The Python bioinformatics ecosystem
In my work designing proteins using machine learning, I’m a frequent user of Python tools in the Python ML stack. If you're using Python for ML, tooling is clear. For supervised learning, scikit-learn is the standard. For deep learning and neural networks, there’s a clear favorite: PyTorch with CUDA.
Unlike the machine learning ecosystem, the Python ecosystem of tools for biology does not have a clear winner. There are three tools that can be considered in the space for bio tools for Python. These tools are, roughly in order of initial release date:
In this post I will describe the use of these tools for some common tasks in protein design as a way to compare and contrast their ergonomics and functionality.
Reading sequences from a FASTA file
To start, we will begin with the task that is so simple that I hesitated to describe its necessity. That is: reading a sequence from a file. Surprisingly, the three packages we are considering here have different ways of approaching his problem that are illustrative. To cut down the complexity somewhat I will try to use the same pattern for each package.
Setting up the Python environment
Let’s start by creating a new Condo environment (you could also use a virtualenv!)

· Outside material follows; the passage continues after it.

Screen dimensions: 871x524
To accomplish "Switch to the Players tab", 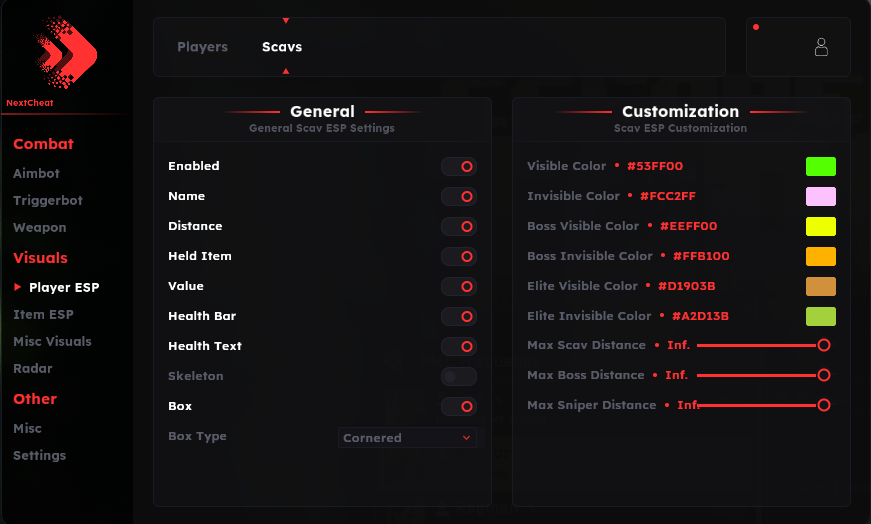I will click(x=202, y=47).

conda create --name fasta python=3
And activate the new environment
conda activate fasta
For simplicity we’ll just pip install our three packages here
pip install biopython scikit-bio biotite
Already we can see a little difference. While both BioPython and biotite install quickly, scikit-bio requires the hdmedians package which seems to take a while to build.
Define a benchmark task
Once everything is installed we can begin. Let’s go in order, BioPython, scikit-bio, biotite. Roughly in order of release date.

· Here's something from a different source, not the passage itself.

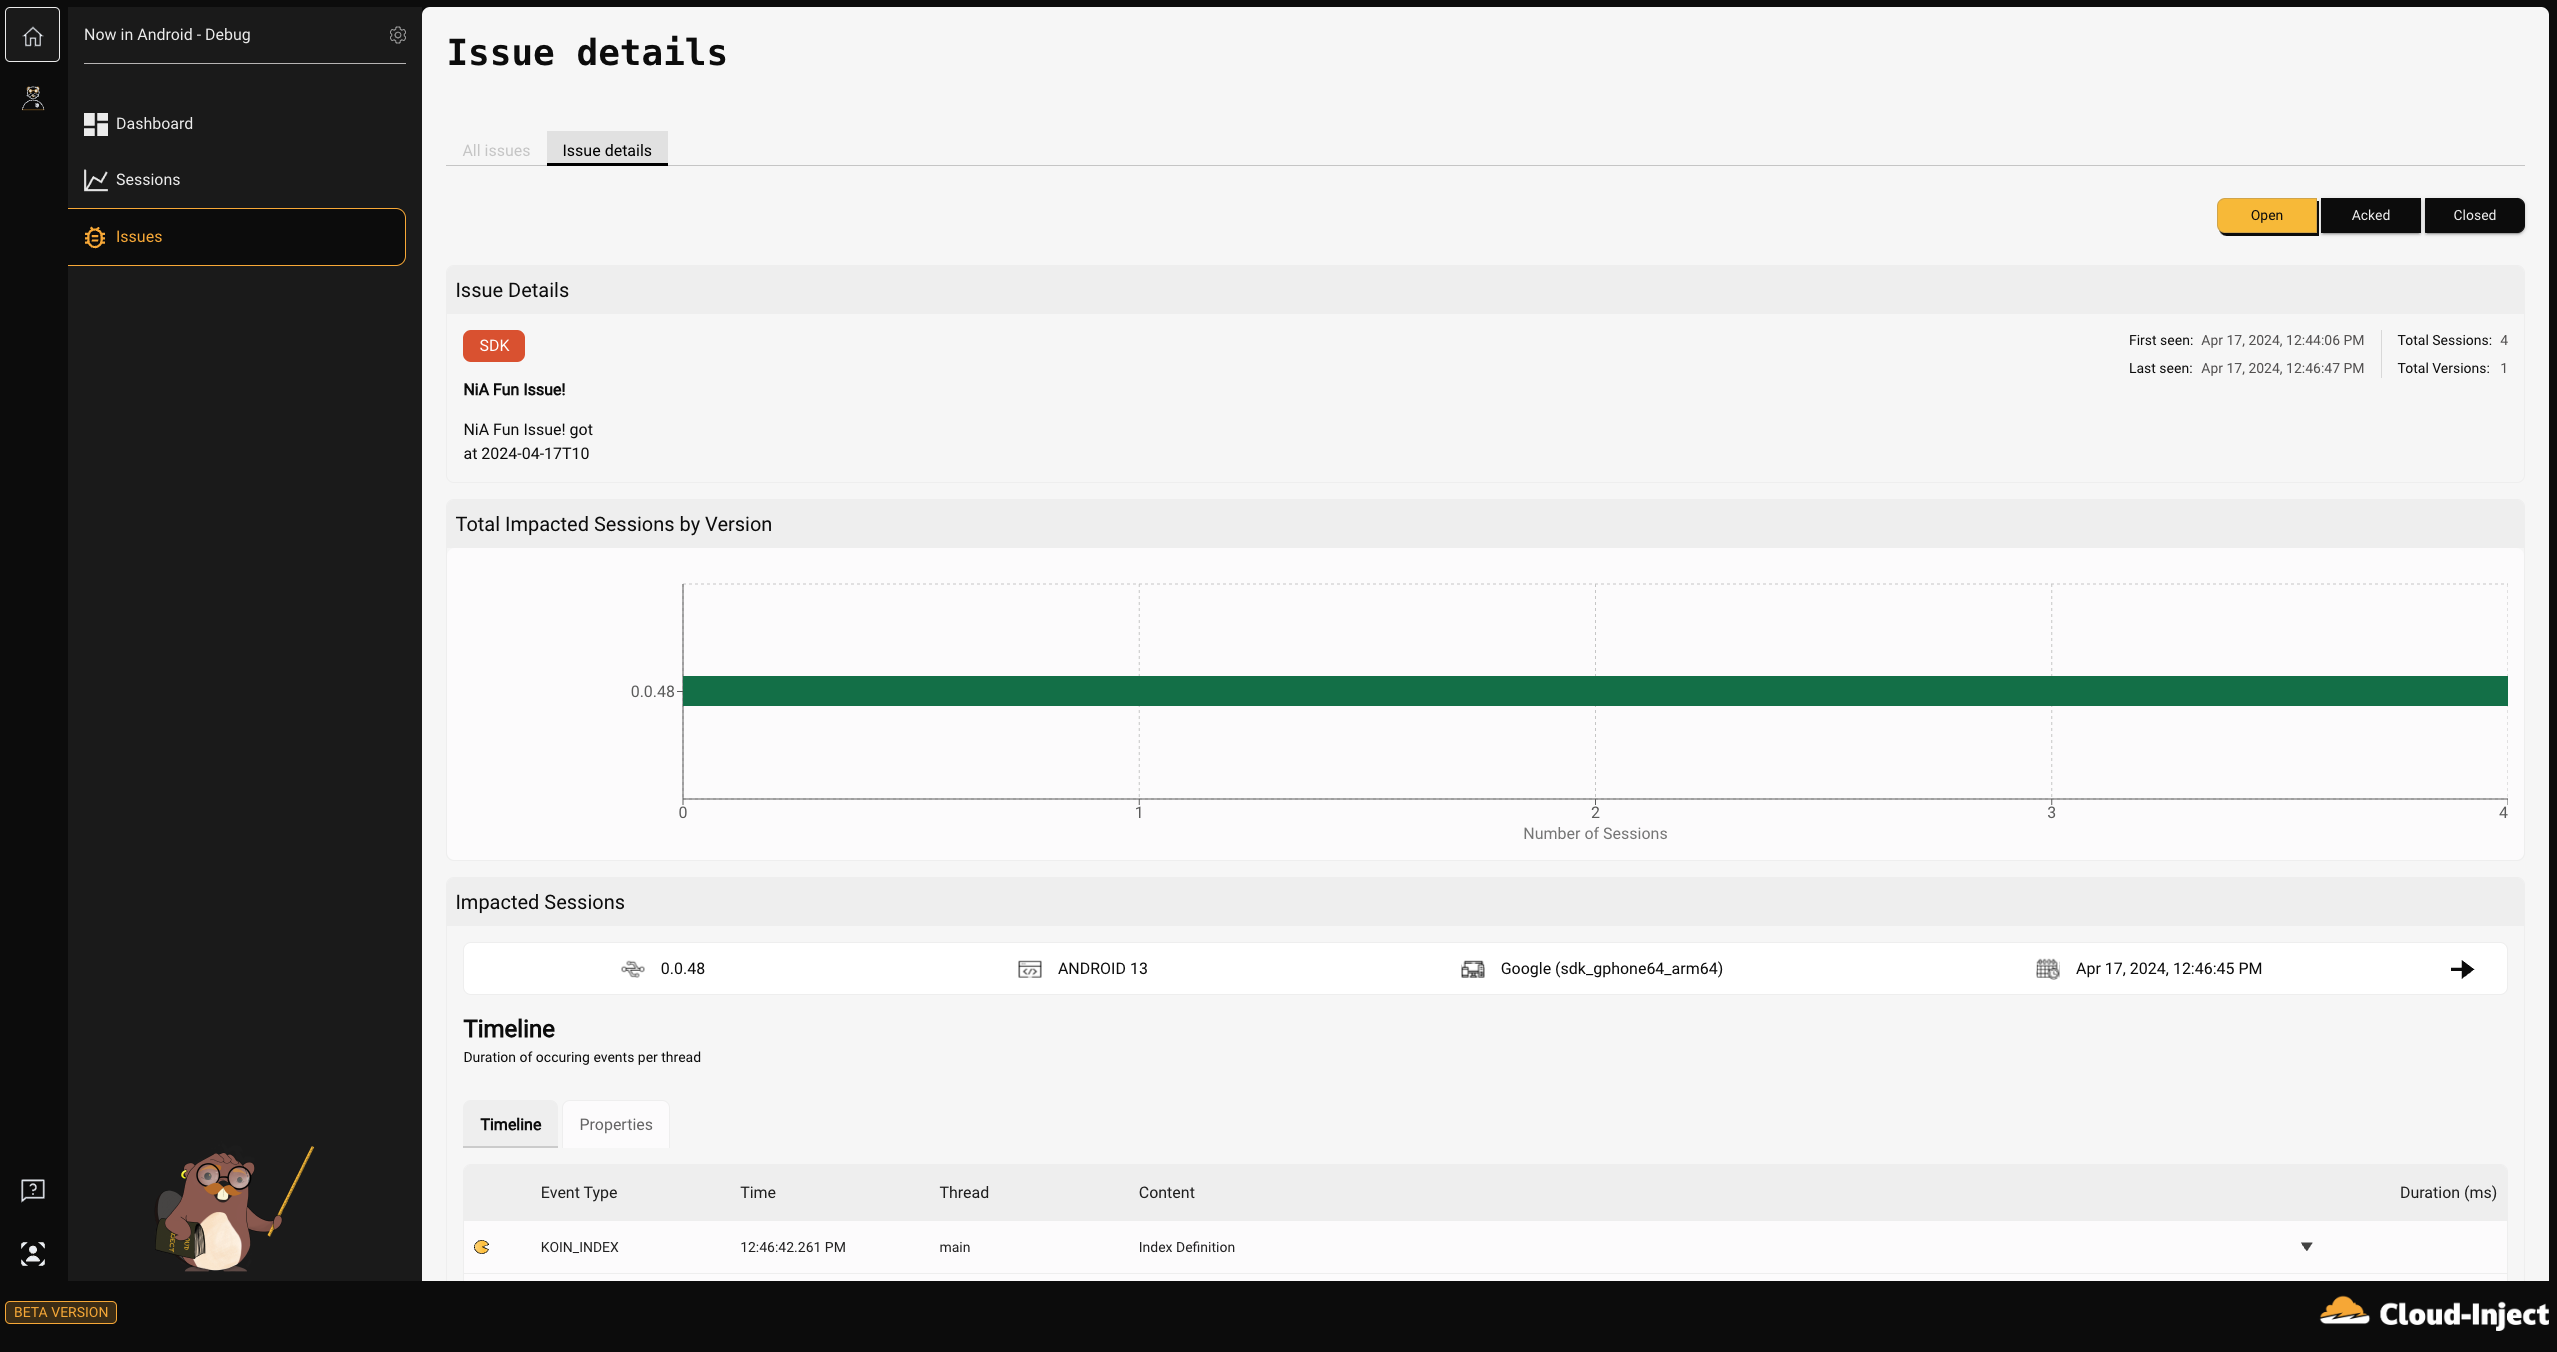
Task: Select the Acked status toggle button
Action: (2369, 215)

What is our task? We have two tasks: a filtering task and a counting task. We are generating a dataset for training a protein LLM, or a large transformer model that is trained on protein sequences. In order to do this, we need to do two things:
First, we need to deal with sequences that are longer and shorter than our block size (or context length size). Second, we need to count the number of tokens and determine the vocabulary for our model.
For the first task, we’ll use 1,024 as the block size. There are two things to think about. First is sequences that are shorter than the block size. For these sequences, we simply pad them to match the block size. The second is for sequences that are longer.
For sequences that are longer, we may choose: to take a random crop of the sequence. To take the first N residues. To take the last N residues. For this example, we’ll simply take the first N residues.
The second task is keeping track of tokens. To do this, we’ll keep a running count of tokens, as well as a running set. At the end, we’ll know both how many tokens are in our dataset, and also the exact vocabulary.
Define our dataset
What is our dataset? We’ll use the SwissProt dataset, which is about half a million protein sequences of varying lengths with an extremely high standard of evidence.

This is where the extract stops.